— Activity A —
In the post on women photographers, translate this sentence into Spanish: "Berenice Abbott was an American photographer, well known for her portraits of cultural figures but also her cityscape images of New York."
— Activity B —
Write the next part of the post on women photographers, picking up after its final sentence.

— Passage to read —
Women Behind the Lens

In this post, we take a look at some of the brilliant photographers in the archive...

 

Lotte Meitner-Graf
 

Lotte Meitner-Graf’s portraits are alive with personality and character. Although often a fairly simple arrangement, the images all seem to tell you a story about the person.

 

Left-right: Leontyne Price (b.1927) (b/w photo); Lise Meitner (1878-1968) (b/w photo), Lotte Meitner-Graf (1899-1973)​; Alma Cogan (1932-66) (b/w photo). Lotte Meitner-Graf (1899-1973) / Private Collection / Bridgeman Images

 

Meitner-Graf was an Austrian photographer. She moved to London in 1937 and was a successful portrait photographer. Often working from her studio in Bond Street, Meitner-Graf photographed many famous faces including Alma Cogan, Albert Schweitzer and Danny Kaye.

 

 

Dorothea Lange

 

Perhaps most famous for her image ‘Migrant Mother’, Dorothea Lange was an American photographer who documented the Great Depression and whose work became emblematic for the era.

 

Left-right: Destitute pea pickers in Nipoma, California, 1936 (b/w photo); Sharecroppers' families gathering needs for their 4th of July celebration, Mississippi, 1936 (b/w photo); Just arrived from Kansas for potato harvest, Oregon, 1939 (b/w photo). Dorothea Lange (1895-1965) / Private Collection / Bridgeman Images

 

Having started out as a portrait photographer, she went on to photograph and record struggling farmers and rural societies in America in the 1930s. For Lange, photography was not necessarily a creative outlet but a way to educate and inspire social change. Lange’s images highlighted the hardship these people faced and drew public attention to these forgotten families.

 

Berenice Abbott

 

Berenice Abbott was an American photographer, well known for her portraits of cultural figures but also her cityscape images of New York.

 

Left-right: Manhattan Bridge, Manhattan, 1935-38 (gelatin silver print); Waterfront, South Street, Manhattan, 15th October 1935 (gelatin silver print), Berenice Abbott (1898-1991). New York Public Library, USA / Bridgeman Images

 

Concentrating on the physical changes of the city, Abbott’s work documented structures and skylines and now provide a record of many areas and buildings in New York that have since been totally destroyed or transformed.  This work went on to form the exhibition and publication ‘Changing New York’.

— Data extract —
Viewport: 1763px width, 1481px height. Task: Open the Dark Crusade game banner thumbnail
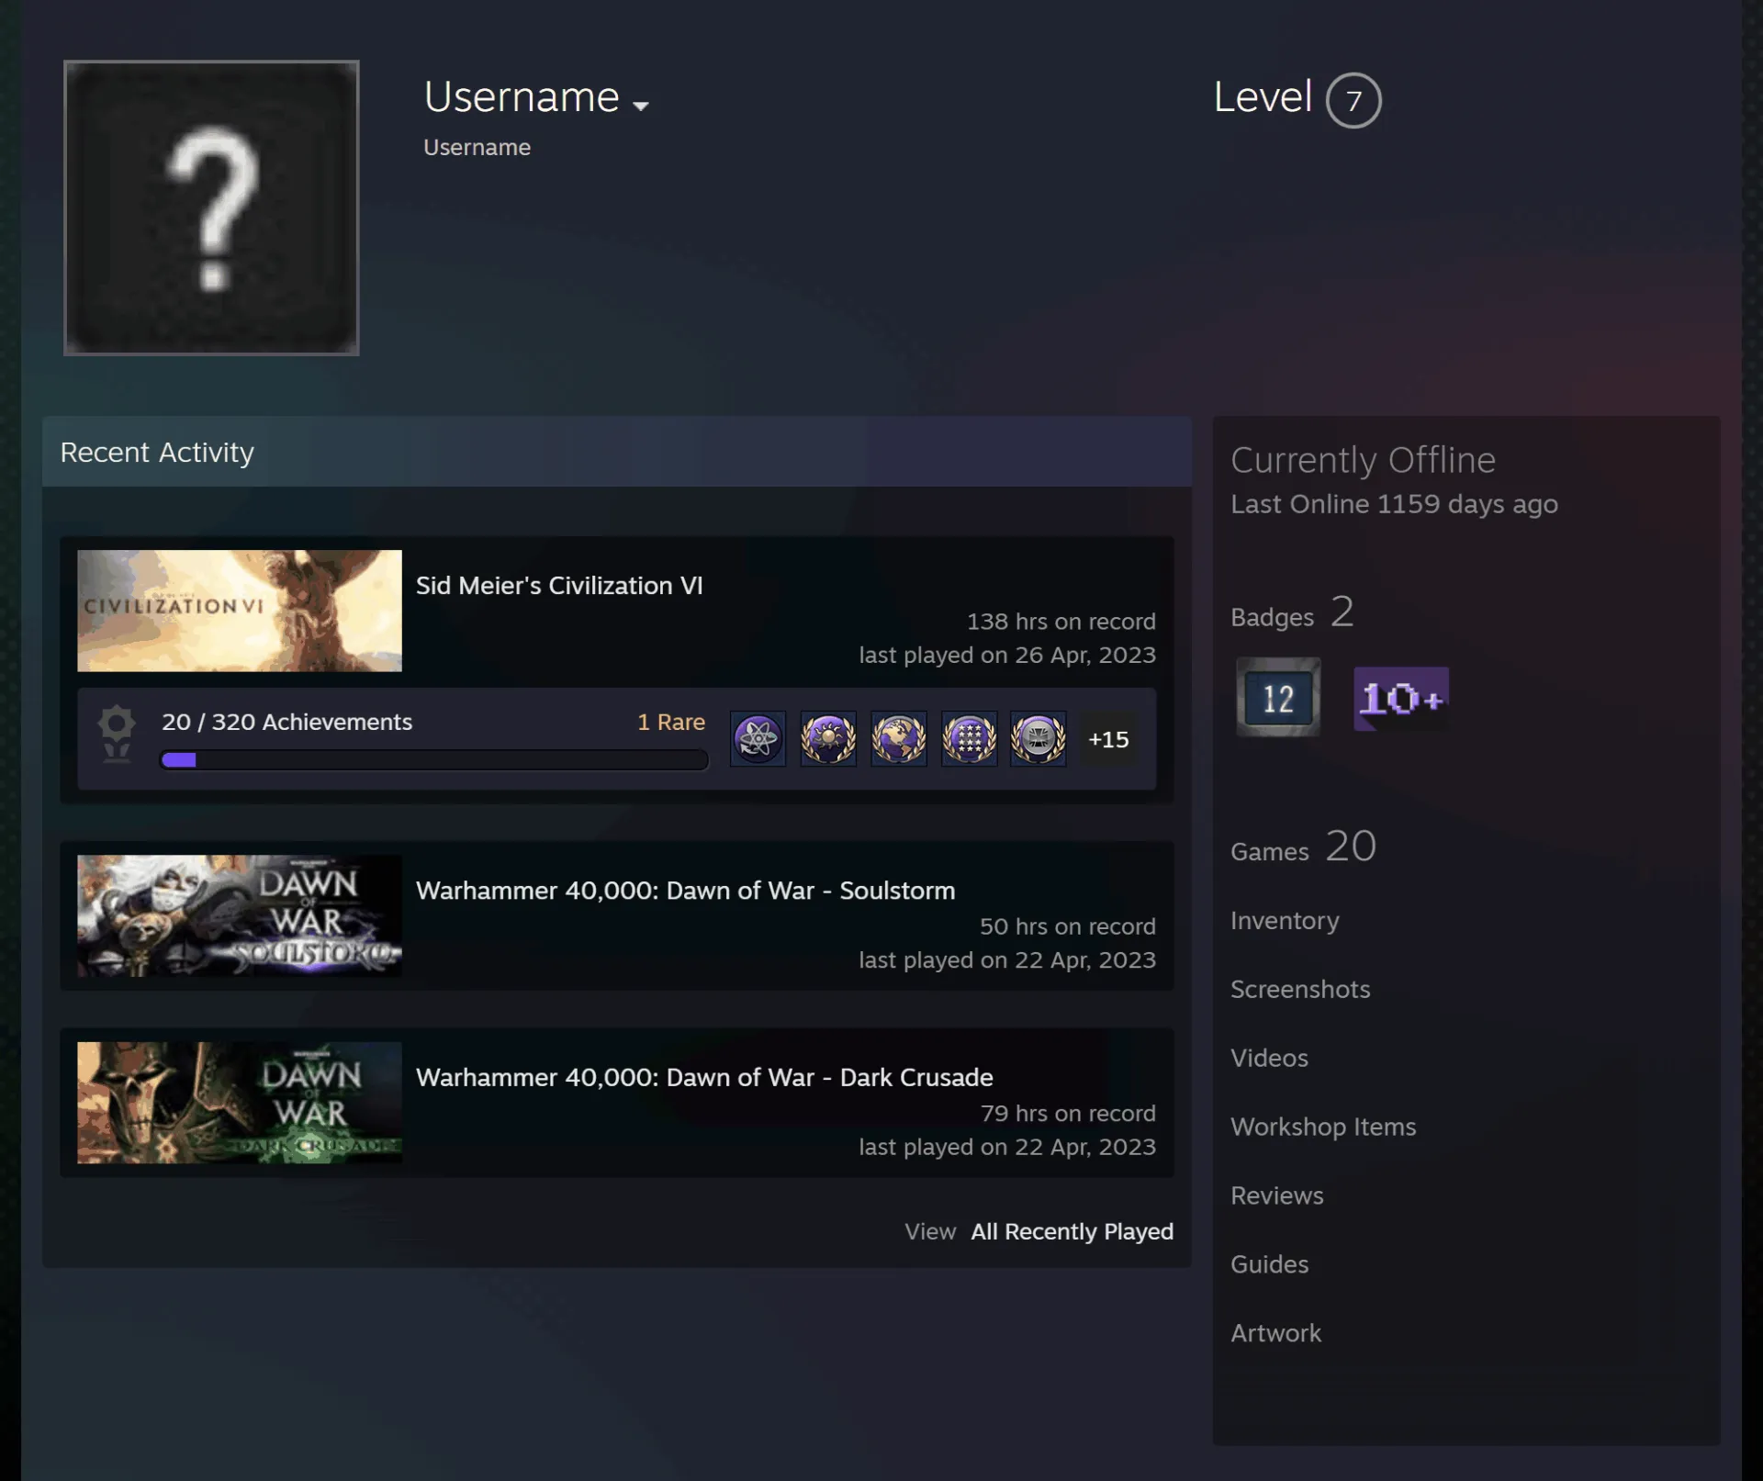pyautogui.click(x=240, y=1103)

— Answer space A —
Berenice Abbott fue una fotógrafa estadounidense, conocida por sus retratos de figuras culturales, pero también por sus imágenes urbanas de Nueva York.

— Answer space B —
 

 

Claude Cahun

 

Left-right: Self-Portrait, c.1927 (gelatin silver print) ; Self portrait, 1915 (b/w photo) / Jersey Heritage Trust, UK / Bridgeman Images; Self-Portrait, c.1927 (gelatin silver print), Cahun, Claude (1894-1954). Detroit Institute of Arts, USA / Albert and Peggy de Salle Charitable Trust and the / DeRoy Photographic Acquisition Endowment Fund / Bridgeman Images

 

Claude Cahun was a French photographer; whose shunning of gender norms was way ahead of time. Having been previously known as Lucy, Claude assumed the gender-neutral name around the age of 23. Cahun’s photographic works are largely made up of self-portraits. In these experimental and contemporary photographs, Cahun tended to take on different personas. The work often has a surreal quality which only makes them all the more fascinating – however, the work only earned notoriety 40 years after Claude passed away.

 

Tina Modotti

 

Tina Modotti moved to America from Italy when she was 16 and started her career as an actress and model. She moved to Mexico City in 1923 with her lover and mentor Edward Weston, where with Weston’s encouragement she quickly developed her passion for photography.

 

Left-right: Hands of the puppeteer, 1929 (b/w photo);  Worker reading El Machete, Mexico City, 1925 (b/w photo); Woman in Tehuantepec, Mexico, 1929 (b/w photo); Lane in Tehuantepec, Mexico, 1929 (b/w photo), Tina Modotti (1896-1942) / © Galerie Bilderwelt / Bridgeman Images

 

Inspired by the people of Mexico, Modotti and Weston opened a portrait studio in the capital city and quickly found a group of friends including artists like Frida Kahlo. Modotti captured the people and culture of Mexico in a range of powerful imagery. By 1925, Modotti had joined a communist organisation and the style of her work had started to shift, with her political views having a strong influence on her photography.

 

Lots more fantastic photography can be found in the archive, for example, the work of Jessie Tarbox Beals and Margaret Cameron.